Reading passage -
▶

# Dyed Spruce Burl Bowl



## Tim Carter (Sep 18, 2014)

This is a bowl made of spruce burl, about 7" in diameter and 3" tall, that has been dyed with red and blue dyes.

Reactions: Like 11 | EyeCandy! 2 | Way Cool 5


----------



## Nature Man (Sep 18, 2014)

That's a beauty! Would you please explain how you dyed it. Thanks! Chuck


----------



## barry richardson (Sep 18, 2014)

Beautiful! What dye did you use? when I used some Behlin's on some plain wood, it came out kinda sea-green, didn't care for it, yours looks nice and blue....


----------



## Treecycle Hardwoods (Sep 18, 2014)

That blue color is really nice. What brand of dye did you use? Any conditioning of the wood at all prior to the dying?


----------



## Tim Carter (Sep 18, 2014)

Thanks for your comments! I use the Mixol brand of dyes from Woodcraft. I dilute the dye in alcohol, rather than water-less raised grain on the wood. The wood you select to dye is important. I normally dye woods that have very interesting grain but it's subdued and the dyes make the grain pop! It's critical to sand the wood very well to get out any blemishes or tearout, because the dye will make them much more noticeable. I use Scotts shop towels to apply the dye, rubbing it a lot to even it out. I wear gloves to apply the dyes. I believe you could use an airbrush to apply the dye and create some very interesting looks/patterns but I don't have an airbrush. Once the dye is dry, I sand it with 400 grit paper and then apply the next color dye. If you selectively sand the piece, you can get some interesting color patterns, especially if you use more than 2 colors of dyes. This piece has red and blue dyes. The red was applied first, then the blue. I sanded back a lot of the red dye before I applied the blue one because I wanted a lot of blue to come through and to reduce the amount of purple( red + blue=purple) on the piece. The last color applied is usually the predominant color, unless you sand it back to get a marbled type of look. When I'm finished dying the piece, I use WOP as the finish, but lacquer would work as well. A benefit to the dying process is that it helps fill the pores of the wood and it takes to fewer coats of finish to get the piece completed.

Reactions: Like 1 | Thank You! 1


----------



## ironman123 (Sep 18, 2014)

Tim, that is down right pretty. Great work.


----------



## gman2431 (Sep 19, 2014)

That's awesome!


----------



## ripjack13 (Sep 19, 2014)

Oooh.....that is sure perty!!!


----------



## shadetree_1 (Sep 19, 2014)

Awesome is not enough for me!!! I think it's superb!!!!


----------



## NYWoodturner (Sep 19, 2014)

Tin - Thats a nice turn, a great dye job and finish as well. The colors and finish really show the depth of the figure. Nice job


----------

◀

Aim of the exercise - Transcribe verbatim the portion of the dyed spruce burl bowl thread that runs from "## ripjack13 (Sep" up to and including "think it's superb!!!!".

Data provided -
▶

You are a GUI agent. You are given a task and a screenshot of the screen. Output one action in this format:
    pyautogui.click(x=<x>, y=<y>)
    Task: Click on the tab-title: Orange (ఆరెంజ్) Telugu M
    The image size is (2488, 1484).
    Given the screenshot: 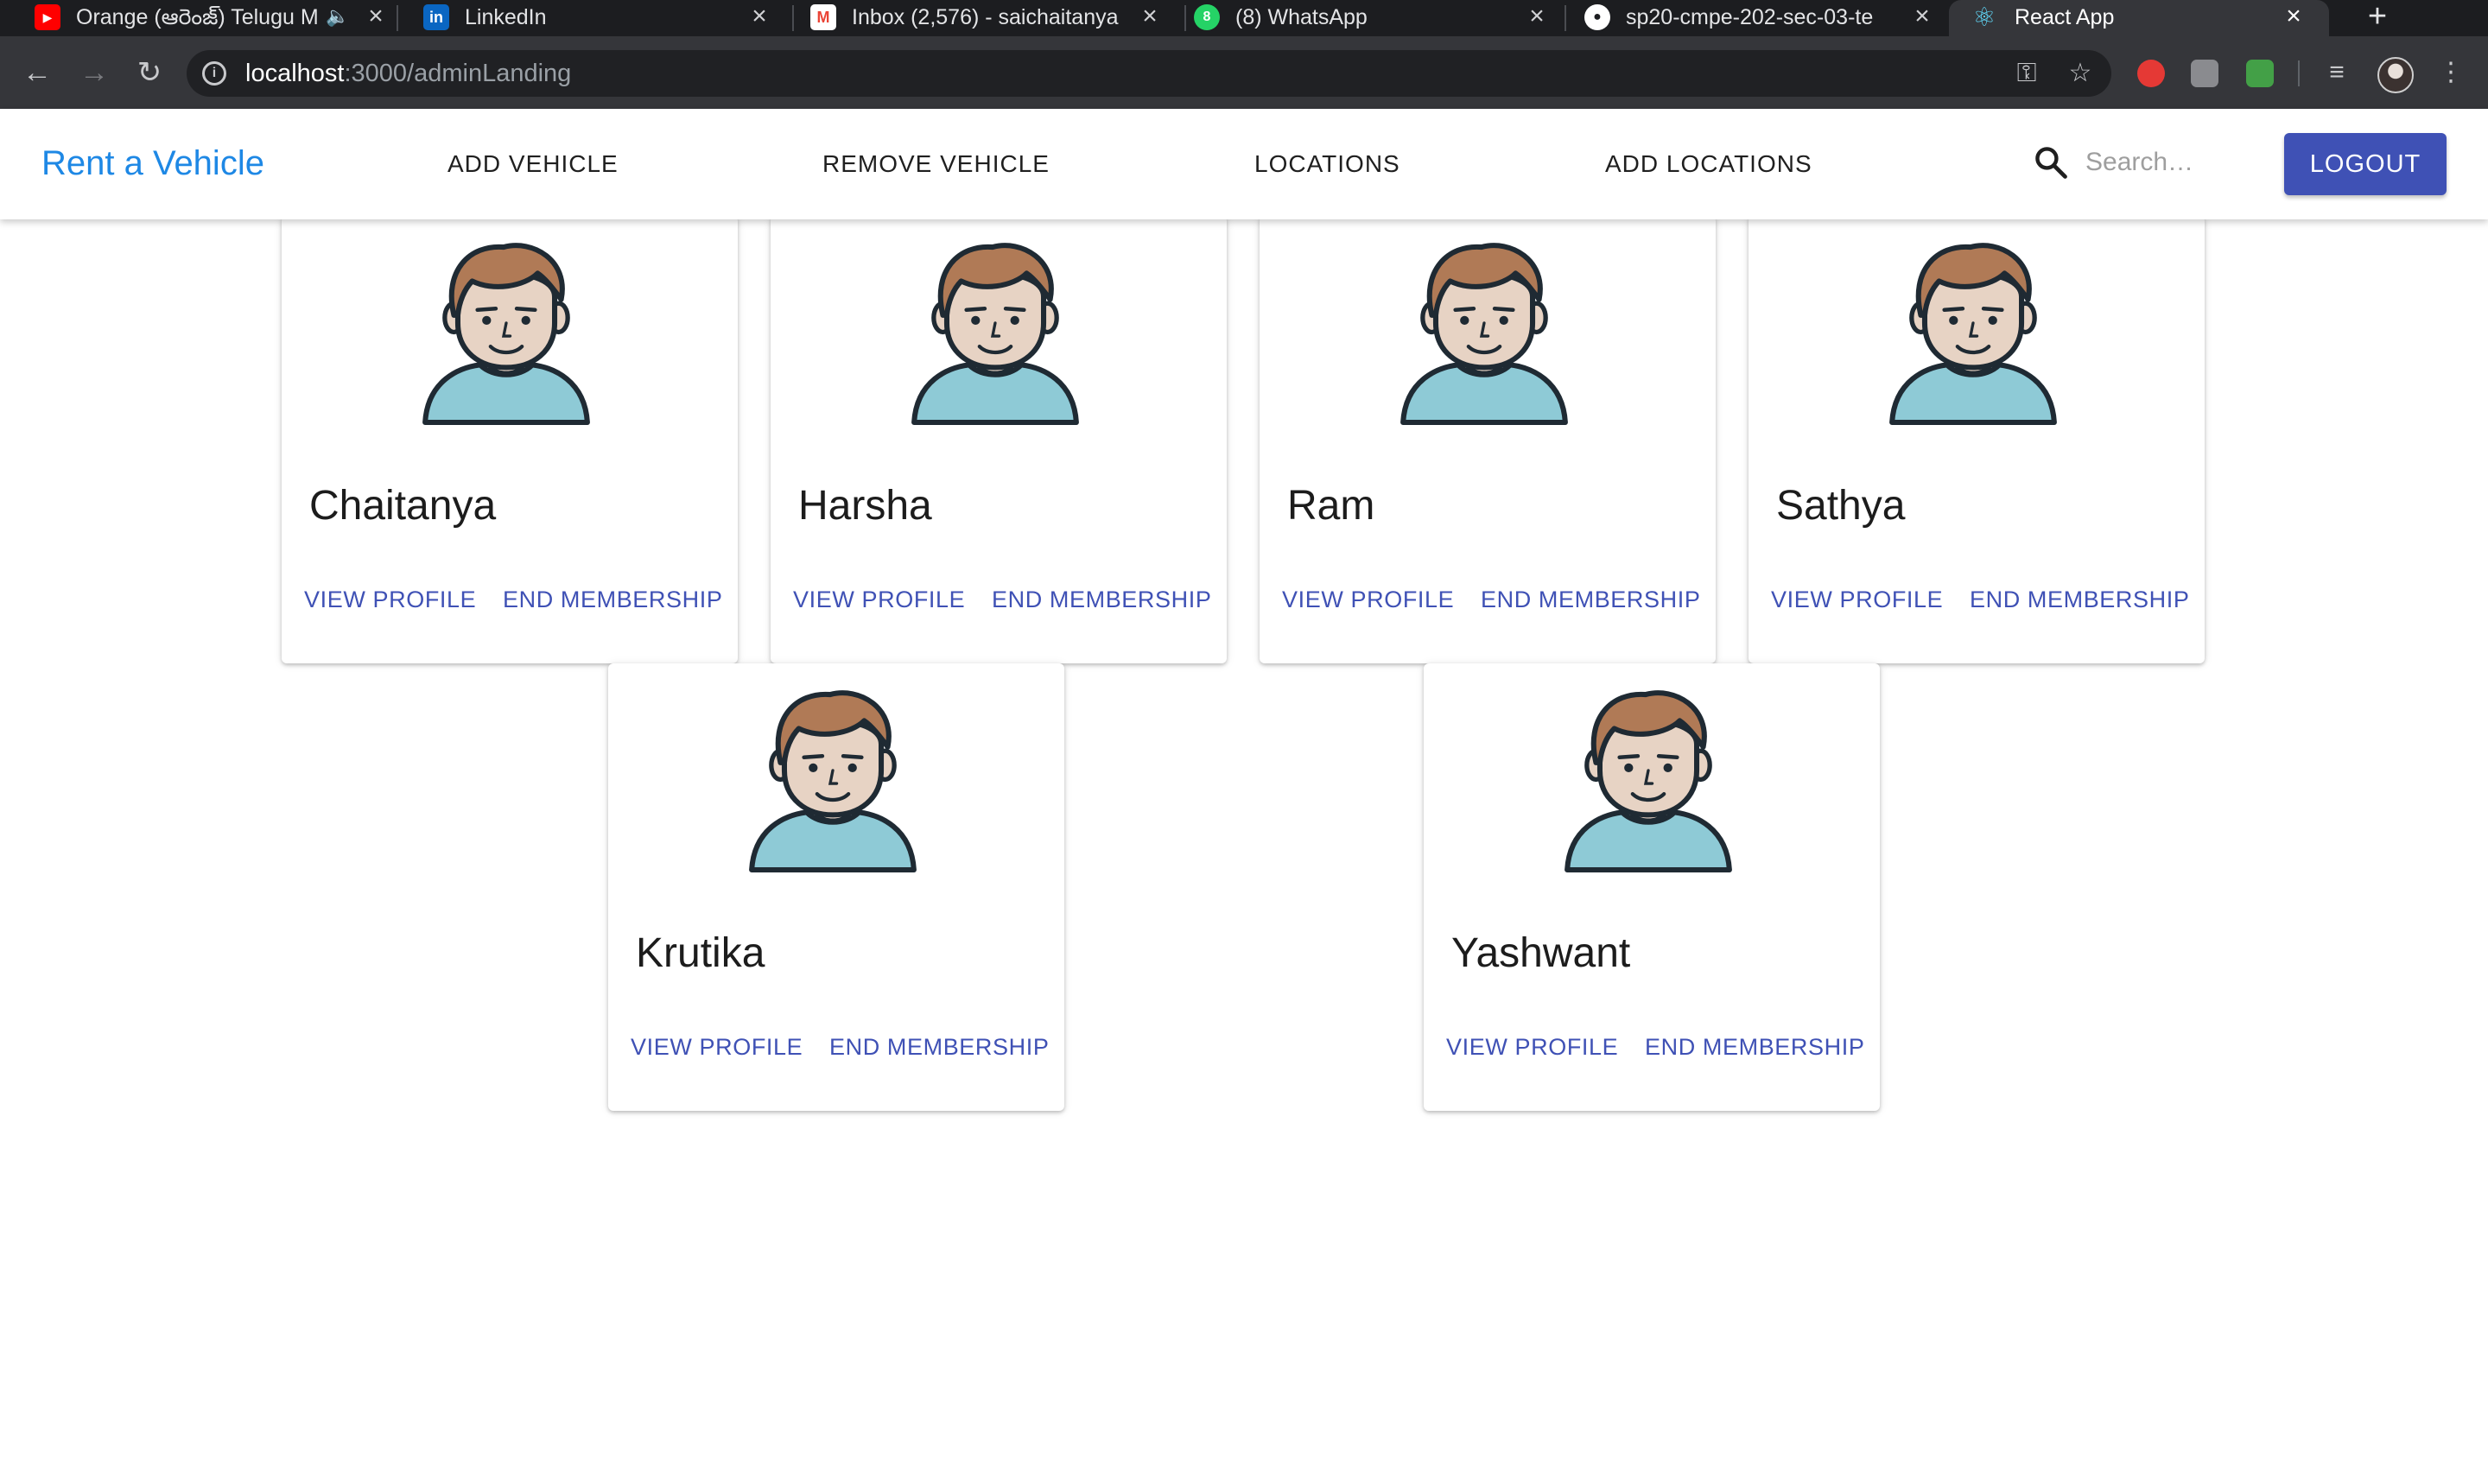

◀
▶

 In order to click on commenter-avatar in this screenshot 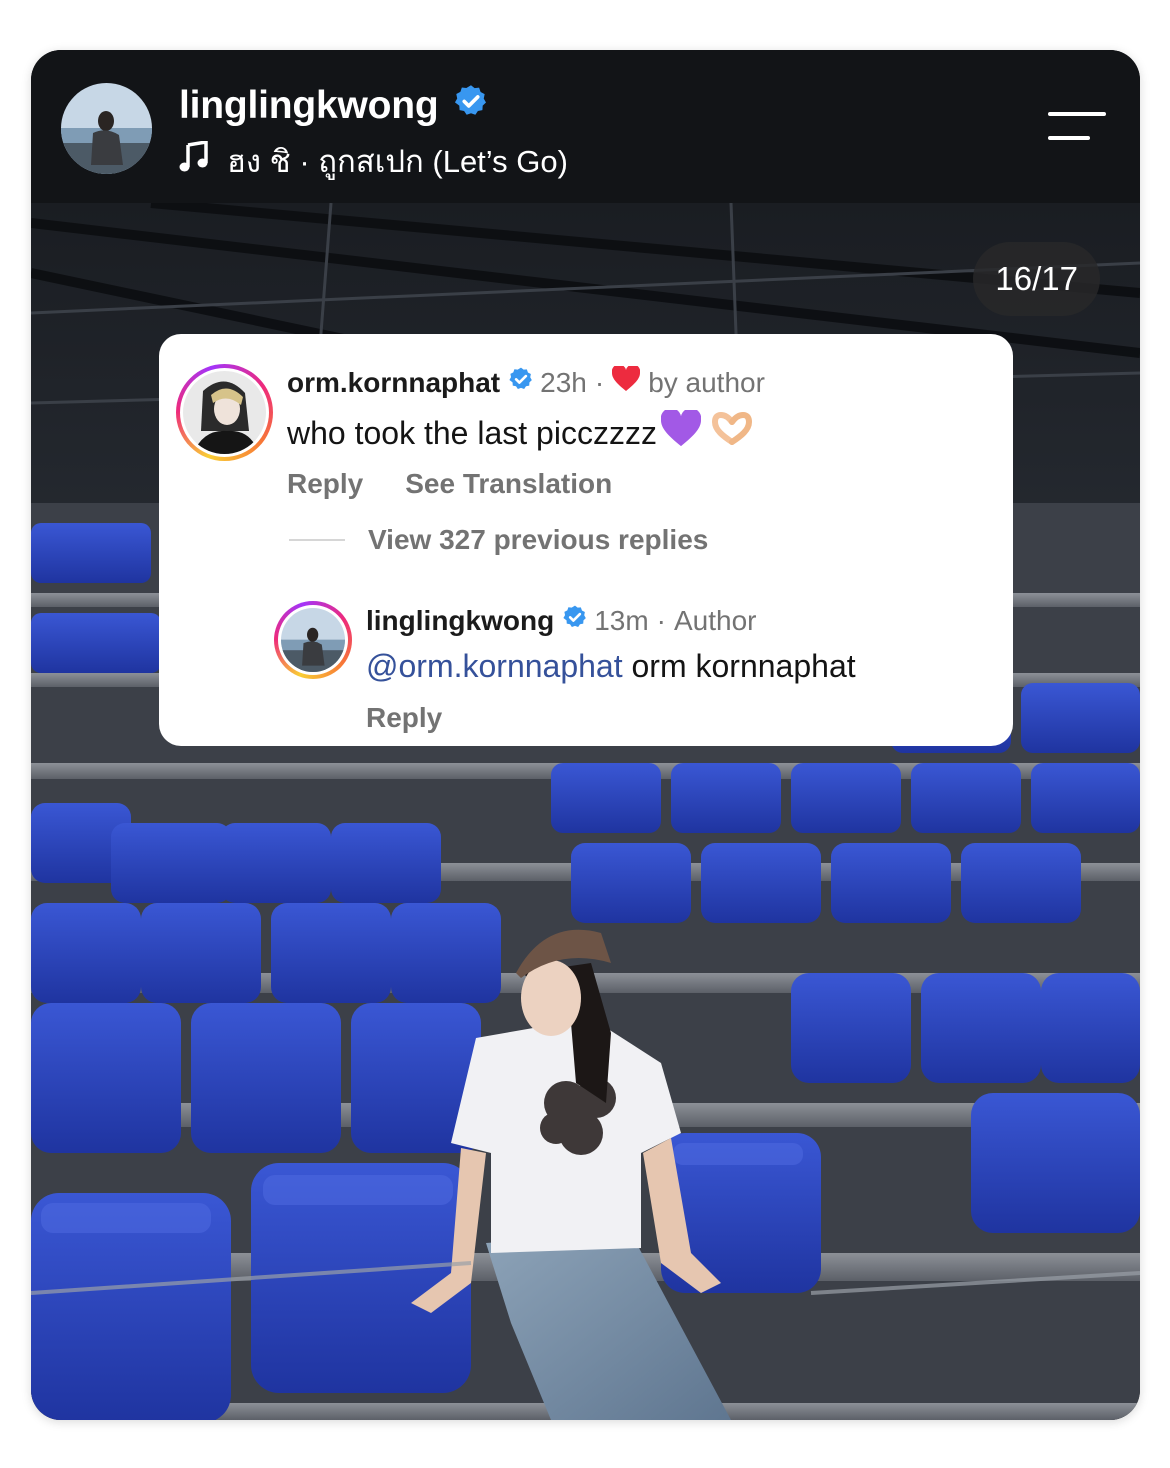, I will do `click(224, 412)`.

◀

Result -
## ripjack13 (Sep 19, 2014)

Oooh.....that is sure perty!!!


----------



## shadetree_1 (Sep 19, 2014)

Awesome is not enough for me!!! I think it's superb!!!!